29.7.10

79 mil novos portugueses desde 2007

por Céu Neves, in Diário de Notícias

Entre os que ficaram com cidadania portuguesa, há 30 mil crianças

As alterações à lei da nacionalidade permitiram que 79 mil estrangeiros ficassem com a cidadania portuguesa desde 2007. O grupo principal, 49 mil, pertence ao primeiro fluxo de imigrantes, cidadãos oriundos dos Países Africanos de Língua Oficial Portuguesa, seguindo-se as crianças nascidas em território português, 22 mil, e que na maioria são filhos da primeira geração de imigrantes, além de 7700 filhos de imigrantes. Ao todo, são quase 30 mil crianças.

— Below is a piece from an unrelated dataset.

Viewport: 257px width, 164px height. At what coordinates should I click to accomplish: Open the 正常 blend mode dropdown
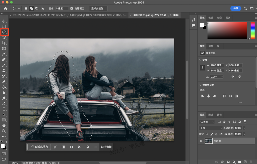(211, 128)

"As novas leis de estrangeiros e da nacionalidade são o exemplo da política de integração do Governo, uma política séria e responsável" no que diz respeito aos fluxos transfronteiriços, "mas também humanista", disse o ministro da Presidência, com a tutela da imigração, Pedro Silva Pereira.

A nova lei da nacionalidade entrou em vigor em Dezembro de 2006 e permitiu que 79 mil estrangeiros obtivessem a nacionalidade portuguesa, processo que, com a anterior lei, seria mais difícil ou até impossível de conseguir, salientou o governante.

Este é o caso dos nascidos em Portugal, filhos de estrangeiros, com um dos progenitores nascido em Portugal ou que aqui resida legalmente há pelo menos cinco anos, a quem passa a ser atribuída a nacionalidade. E também os filhos de imigrantes que aqui residam legalmente há cinco anos ou que tenham concluído o primeiro ciclo do ensino básico, que podem adquirir a nacionalidade. Nesta última situação estão 7700 crianças.

As alterações à lei de entrada e saída de estrangeiros (n.º 23/2007) possibilitou a atribuição de autorização de residência (AR) a título excepcional. Os estrangeiros devem reunir três condições: ter entrado legalmente em Portugal (em regra, com um visto de turismo), possuírem um contrato de trabalho ou uma relação laboral comprovada e pagarem a segurança social (artigo 88).

É ao Serviço de Estrangeiros e Fronteiras (SEF) que cabe a última palavra e, segundo a secretária de Estado da Administração Interna, Dalila Araújo, este atribuiu a residência a 50 mil estrangeiros. A este grupo juntam-se 57 mil cidadãos que pediram o reagrupamento familiar. "Estes dados são indicadores de que temos uma lei justa e uma política de integração dos imigrantes", sublinhou.

Mas há "vários milhares de cidadãos que não preenchem aqueles requisitos", salienta Timóteo Macedo, presidente da Associação Solidariedade Imigrante. "Ainda há muitos imigrantes que vivem em permanente exclusão social e o que perpetua essa situação é a falta de documentação. Gostaríamos que o Plano de Integração de Imigrantes (PII) contemplasse todos os imigrantes", justificou.

O II Plano (2010-2013) está em fase de conclusão. O primeiro, que vigorou entre 2007-2009, incluiu 120 medidas em 20 áreas e, segundo Pedro Silva Pereira, teve uma taxa de execução de 81%.